INSTRUCTIONS FOR THE TASK
If a record contains a picture, leave the picture out and reproduce everything else exactly.

SUPPLIED DATA
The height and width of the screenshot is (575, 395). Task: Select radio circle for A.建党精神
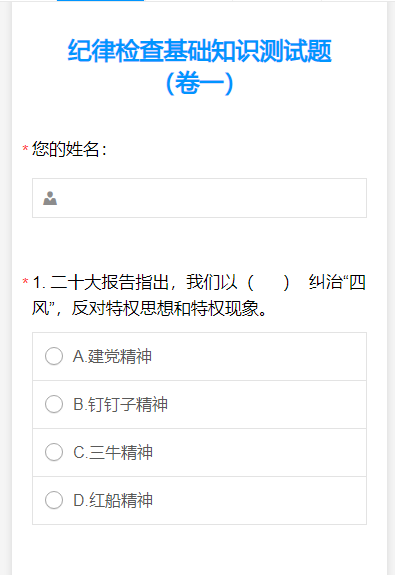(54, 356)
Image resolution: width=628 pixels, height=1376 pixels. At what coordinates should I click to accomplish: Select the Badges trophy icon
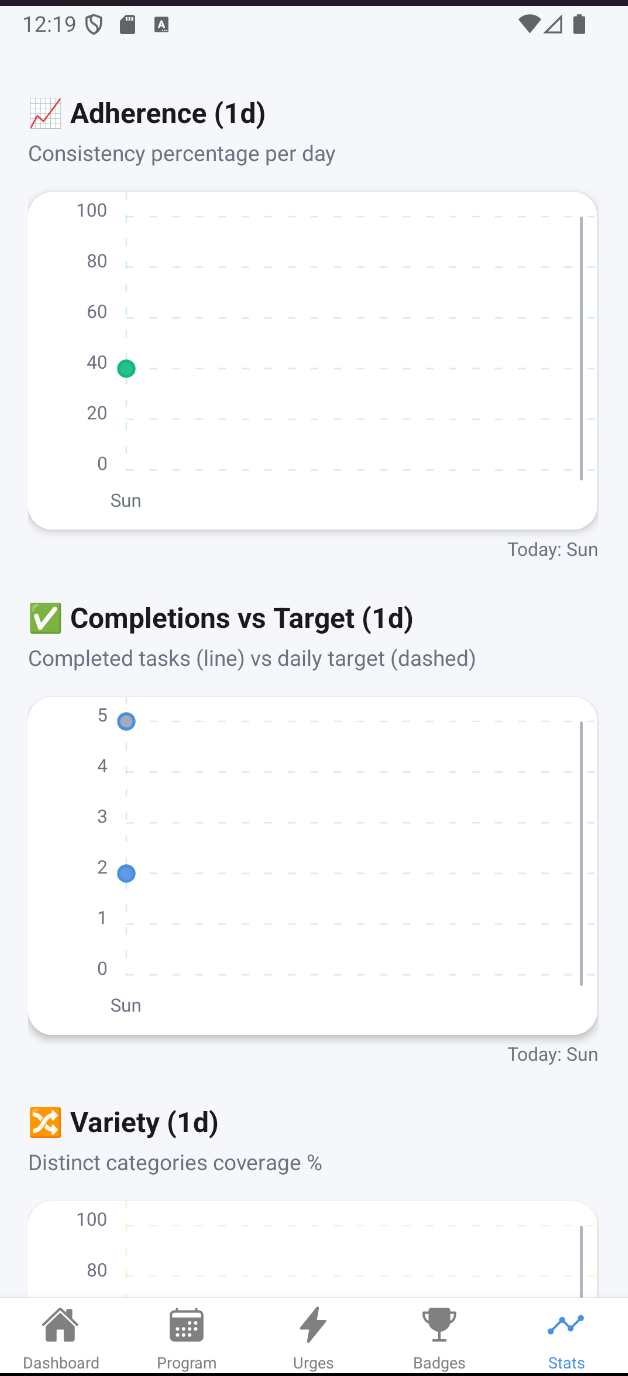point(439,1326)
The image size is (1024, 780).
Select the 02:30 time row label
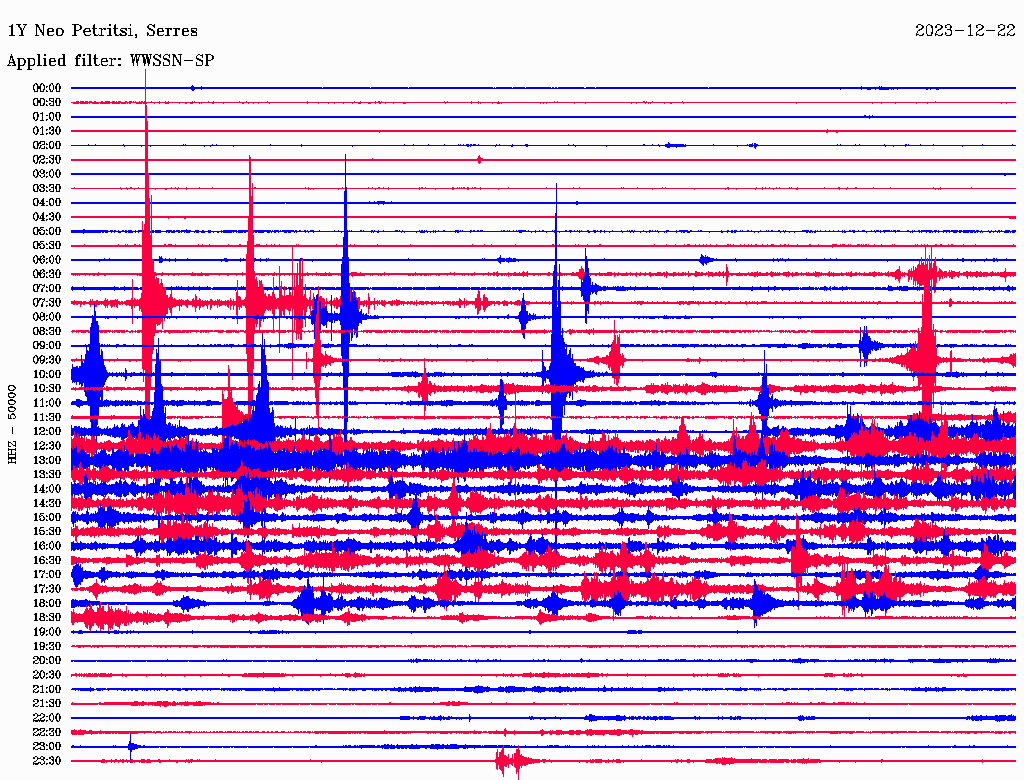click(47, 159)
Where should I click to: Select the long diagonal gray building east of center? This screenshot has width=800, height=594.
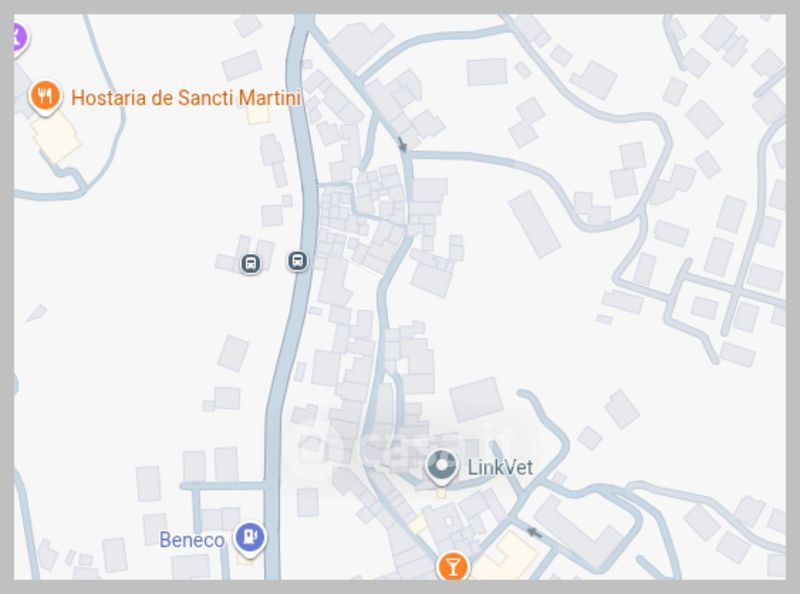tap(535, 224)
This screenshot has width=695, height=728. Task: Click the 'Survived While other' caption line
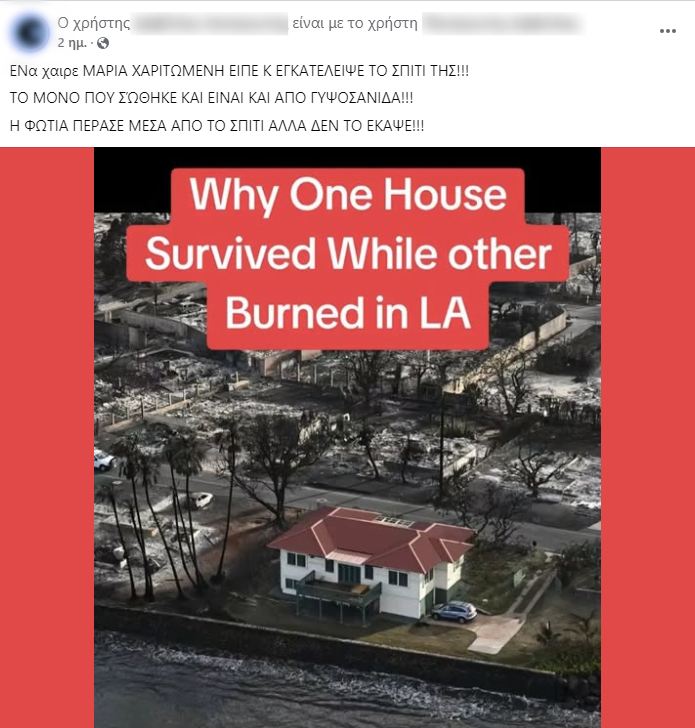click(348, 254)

RESULT OF THIS TASK
The height and width of the screenshot is (575, 395). Task: Select radio circle for A.建党精神
(54, 356)
Image resolution: width=628 pixels, height=1376 pixels. At what coordinates should I click to accomplish: Select the Badges trophy icon
point(439,1326)
The image size is (1024, 780).
Select the 02:30 time row label
click(47, 159)
Where should I click to: Select the long diagonal gray building east of center? This screenshot has width=800, height=594.
tap(535, 224)
This screenshot has width=695, height=728. Task: Click the 'Survived While other' caption line
click(348, 254)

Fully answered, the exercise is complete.